**Source text**.
Time to brush off the counting cobwebs and review the basic building blocks of math! Counting both forwards and backwards is an important skill to have, and can help strengthen addition, subtraction, and even multiplication skills later on. It isn’t always just as simple as “1, 2, 3, 4…,” the goal is to help your child be able to count from any number, to any number, by any number.  Counting is such an important tool that will be used for the rest of your child’s life, which is why here at Mathnasium of Palo Alto-Menlo Park we encourage counting practice for all ages! To develop your child’s counting skills today, try these easy tips listed below! Best of all, these strategies are useful for any age for anyone who needs a little extra help with the basics of math. Quiz your kid on counting while at the dentist’s office, while waiting at a red light, or–well–anywhere!

**Material provided**.
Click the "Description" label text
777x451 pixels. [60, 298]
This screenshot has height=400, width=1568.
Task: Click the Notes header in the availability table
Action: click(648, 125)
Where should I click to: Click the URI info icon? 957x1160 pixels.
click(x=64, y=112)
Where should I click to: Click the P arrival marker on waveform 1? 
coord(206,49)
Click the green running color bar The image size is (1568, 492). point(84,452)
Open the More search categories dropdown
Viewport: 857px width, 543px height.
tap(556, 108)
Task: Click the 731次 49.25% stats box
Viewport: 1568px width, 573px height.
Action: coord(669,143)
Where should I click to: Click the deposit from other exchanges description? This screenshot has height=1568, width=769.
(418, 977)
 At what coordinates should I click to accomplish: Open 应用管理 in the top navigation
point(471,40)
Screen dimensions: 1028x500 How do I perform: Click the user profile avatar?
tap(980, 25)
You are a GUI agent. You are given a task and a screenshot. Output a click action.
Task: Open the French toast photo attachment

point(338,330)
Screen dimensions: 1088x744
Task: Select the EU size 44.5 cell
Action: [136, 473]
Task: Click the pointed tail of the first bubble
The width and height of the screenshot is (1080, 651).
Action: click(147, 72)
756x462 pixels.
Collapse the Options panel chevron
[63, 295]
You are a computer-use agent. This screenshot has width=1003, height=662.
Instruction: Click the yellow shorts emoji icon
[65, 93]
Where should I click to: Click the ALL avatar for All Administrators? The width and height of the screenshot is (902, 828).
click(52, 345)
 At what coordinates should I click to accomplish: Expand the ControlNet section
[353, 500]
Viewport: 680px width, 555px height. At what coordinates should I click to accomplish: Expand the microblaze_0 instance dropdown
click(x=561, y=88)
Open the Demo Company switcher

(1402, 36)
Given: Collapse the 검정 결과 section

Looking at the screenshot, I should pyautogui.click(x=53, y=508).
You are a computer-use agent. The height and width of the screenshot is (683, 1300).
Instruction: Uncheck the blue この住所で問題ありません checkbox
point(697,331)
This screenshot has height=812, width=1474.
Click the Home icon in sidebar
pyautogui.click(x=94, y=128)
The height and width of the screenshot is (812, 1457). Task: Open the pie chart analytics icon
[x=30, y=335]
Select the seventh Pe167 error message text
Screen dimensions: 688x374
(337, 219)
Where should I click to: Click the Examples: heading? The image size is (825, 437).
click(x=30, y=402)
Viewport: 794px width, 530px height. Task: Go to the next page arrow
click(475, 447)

**The problem**. Continue the passage on building children's counting skills from its final sentence, writing the tips it promises.

**Task result**.
## Counting Forwards & Backwards

• Start easy by counting by 1s, starting at 0 (0, 1, 2, 3, 4…100), then backwards from 100 (100, 99, 98…). Then try counting forwards and backwards from a random number, such as 24 (24, 25, 26, 27…).
• Count by 2s, starting at 0 (0, 2, 4, 6…), then starting at 1 (1, 3, 5, 7…), then starting at any random number (25, 27,29, 31…). Then try the same counting backwards from a number of your choice!
• Do the same with 5, 10, and 1/2, by counting forwards from 0, 1, and a random number, then backwards from another number of your choosing!
• If your child still isn’t challenged, keep going by counting forwards and backwards by 1/4s, 3/4s, 3s, 4s, 5s, 6s, 7s, 8s, 9s, 11s, 12s, 20s, 25s, 50s, 75s, 100s, and even 150s!

Have fun and happy counting!

~ Mathin’ Catherine, 5/2013

# Milkshakes & Math Games at Palo Alto’s Peninsula Creamery!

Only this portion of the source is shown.